Nigel Tao

JPEG Chroma Upsampling

JPEG images are lossy. Part of the JPEG mechanics is a transformation from RGB (Red, Green, Blue) values to YCbCr (Luma, Chroma-blue, Chroma-red) values. That by itself is only slightly lossy (it’s a linear transformation, which is theoretically reversible but practically subject to rounding errors). A bigger source of loss (and hence compression) is that, since human eyes are more sensitive to luma and less sensitive to chroma, JPEG images typically subsample the chroma. “4:2:0” chroma subsampling is very common, where e.g. an 800×600 pixel image (which would be 800×600 values for R, G and B each, totalling (800×600 + 800×600 + 800×600) = 1,440,000 values) would have 800×600 Y values but only 400×300 for Cb and Cr, totalling (800×600 + 400×300 + 400×300) = 720,000 values. 4:2:0 YCbCr only needs half the number of bytes as 4:4:4 RGB, before you apply all of the other compression techniques in JPEG’s toolbox.

When decoding a JPEG image, there is some flexibility in what constitutes a “correct” decoding. The libjpeg-turbo library has three different IDCT (Inverse Discrete Cosine Transform) implementations (jidctflt.c, jidctfst.c and jidctint.c) and they’re all specification-compliant, trading off speed, quality or “no floating point hardware needed”.

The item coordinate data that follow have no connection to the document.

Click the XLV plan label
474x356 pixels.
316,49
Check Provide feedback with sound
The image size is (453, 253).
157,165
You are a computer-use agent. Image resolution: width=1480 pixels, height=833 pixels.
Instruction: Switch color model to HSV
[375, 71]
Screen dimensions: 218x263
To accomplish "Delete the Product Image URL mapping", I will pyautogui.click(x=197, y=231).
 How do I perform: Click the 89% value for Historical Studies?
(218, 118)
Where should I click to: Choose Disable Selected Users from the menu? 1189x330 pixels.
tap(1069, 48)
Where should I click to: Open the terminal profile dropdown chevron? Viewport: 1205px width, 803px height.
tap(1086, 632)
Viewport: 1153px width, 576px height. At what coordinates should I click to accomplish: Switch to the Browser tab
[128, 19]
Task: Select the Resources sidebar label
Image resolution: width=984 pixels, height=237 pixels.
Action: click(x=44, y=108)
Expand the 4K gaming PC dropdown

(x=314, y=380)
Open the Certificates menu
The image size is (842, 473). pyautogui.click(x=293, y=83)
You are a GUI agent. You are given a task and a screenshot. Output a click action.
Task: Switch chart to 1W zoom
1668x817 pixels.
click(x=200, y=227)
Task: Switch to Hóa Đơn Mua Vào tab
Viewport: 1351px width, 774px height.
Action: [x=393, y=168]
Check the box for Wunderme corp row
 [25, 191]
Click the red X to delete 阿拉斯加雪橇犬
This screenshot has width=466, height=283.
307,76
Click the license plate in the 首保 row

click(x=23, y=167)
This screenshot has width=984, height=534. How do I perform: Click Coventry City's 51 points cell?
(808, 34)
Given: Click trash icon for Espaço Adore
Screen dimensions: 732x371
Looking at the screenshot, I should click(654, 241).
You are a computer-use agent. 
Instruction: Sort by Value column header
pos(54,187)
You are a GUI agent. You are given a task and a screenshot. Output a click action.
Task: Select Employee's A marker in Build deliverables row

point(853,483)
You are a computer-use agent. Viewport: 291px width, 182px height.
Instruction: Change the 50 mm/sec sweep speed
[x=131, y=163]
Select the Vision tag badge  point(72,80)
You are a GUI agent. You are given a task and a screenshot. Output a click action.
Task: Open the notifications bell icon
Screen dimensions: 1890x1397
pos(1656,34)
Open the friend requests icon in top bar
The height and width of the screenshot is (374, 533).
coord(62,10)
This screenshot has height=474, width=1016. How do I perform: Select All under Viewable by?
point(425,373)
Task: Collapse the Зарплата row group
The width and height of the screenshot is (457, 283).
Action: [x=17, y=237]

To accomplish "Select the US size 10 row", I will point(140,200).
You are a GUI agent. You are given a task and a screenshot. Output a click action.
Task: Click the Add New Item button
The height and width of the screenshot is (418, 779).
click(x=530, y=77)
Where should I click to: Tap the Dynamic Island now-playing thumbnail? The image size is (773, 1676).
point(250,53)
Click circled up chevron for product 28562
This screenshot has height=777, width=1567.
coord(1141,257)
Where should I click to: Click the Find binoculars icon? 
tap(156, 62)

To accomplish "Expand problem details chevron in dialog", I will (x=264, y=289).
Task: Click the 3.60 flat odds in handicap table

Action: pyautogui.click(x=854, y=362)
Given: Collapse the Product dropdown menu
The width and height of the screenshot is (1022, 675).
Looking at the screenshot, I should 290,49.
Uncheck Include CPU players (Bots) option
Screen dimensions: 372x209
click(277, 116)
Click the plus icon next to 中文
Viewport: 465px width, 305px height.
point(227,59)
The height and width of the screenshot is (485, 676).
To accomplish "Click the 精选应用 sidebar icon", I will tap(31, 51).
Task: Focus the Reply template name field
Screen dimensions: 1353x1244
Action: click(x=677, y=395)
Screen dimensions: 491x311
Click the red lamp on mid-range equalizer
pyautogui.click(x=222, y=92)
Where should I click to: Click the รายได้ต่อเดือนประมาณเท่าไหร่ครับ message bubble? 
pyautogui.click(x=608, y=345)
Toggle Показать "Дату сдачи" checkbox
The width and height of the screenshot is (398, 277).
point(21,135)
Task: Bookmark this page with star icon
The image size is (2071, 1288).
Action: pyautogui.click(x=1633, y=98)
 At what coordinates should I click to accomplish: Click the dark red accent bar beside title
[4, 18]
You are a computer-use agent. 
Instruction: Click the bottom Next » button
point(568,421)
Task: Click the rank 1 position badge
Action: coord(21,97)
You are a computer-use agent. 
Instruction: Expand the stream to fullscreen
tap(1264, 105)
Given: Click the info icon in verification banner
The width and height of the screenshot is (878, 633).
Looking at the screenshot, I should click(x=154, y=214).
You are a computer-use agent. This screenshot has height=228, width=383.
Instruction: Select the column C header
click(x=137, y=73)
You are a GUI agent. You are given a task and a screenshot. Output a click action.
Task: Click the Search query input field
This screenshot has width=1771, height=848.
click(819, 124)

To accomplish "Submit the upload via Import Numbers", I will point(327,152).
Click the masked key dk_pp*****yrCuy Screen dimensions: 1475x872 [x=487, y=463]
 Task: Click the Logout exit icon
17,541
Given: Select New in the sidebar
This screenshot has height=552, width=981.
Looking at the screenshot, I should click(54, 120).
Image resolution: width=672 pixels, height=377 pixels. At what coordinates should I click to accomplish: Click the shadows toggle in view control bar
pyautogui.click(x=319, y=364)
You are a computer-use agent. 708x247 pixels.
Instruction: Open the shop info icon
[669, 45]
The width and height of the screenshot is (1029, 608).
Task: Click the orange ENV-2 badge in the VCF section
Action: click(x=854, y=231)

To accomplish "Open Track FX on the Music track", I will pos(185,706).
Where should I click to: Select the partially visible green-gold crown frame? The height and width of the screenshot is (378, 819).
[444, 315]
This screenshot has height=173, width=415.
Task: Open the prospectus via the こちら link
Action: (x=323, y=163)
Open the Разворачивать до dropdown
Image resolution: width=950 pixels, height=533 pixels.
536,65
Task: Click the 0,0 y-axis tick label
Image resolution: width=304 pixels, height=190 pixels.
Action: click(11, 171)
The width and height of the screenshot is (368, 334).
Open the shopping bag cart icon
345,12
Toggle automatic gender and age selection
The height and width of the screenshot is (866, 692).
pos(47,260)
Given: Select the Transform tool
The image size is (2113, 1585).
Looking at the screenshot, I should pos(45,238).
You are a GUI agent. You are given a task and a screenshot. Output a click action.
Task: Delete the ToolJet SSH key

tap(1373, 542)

Similarly, when reconstructing 800×600 chroma values (for the YCbCr to RGB reverse linear transformation) from the 400×300 values encoded in the lower levels of a JPEG file, there is some flexibility in how a decoder implementation can upsample. Libjpeg-turbo has a boolean do_fancy_upsampling configuration field (defaulting to true) that chooses different upsampling algorithms: “fancy” means to use a triangle filter and “not fancy” means to use a box filter. The wuffs library (without further configuration) exactly matches libjpeg-turbo’s output (it implements the same triangle filter) but you can likewise activate a WUFFS_BASE__QUIRK_QUALITY__VALUE__LOWER_QUALITY configuration switch for (lower quality) box filtering.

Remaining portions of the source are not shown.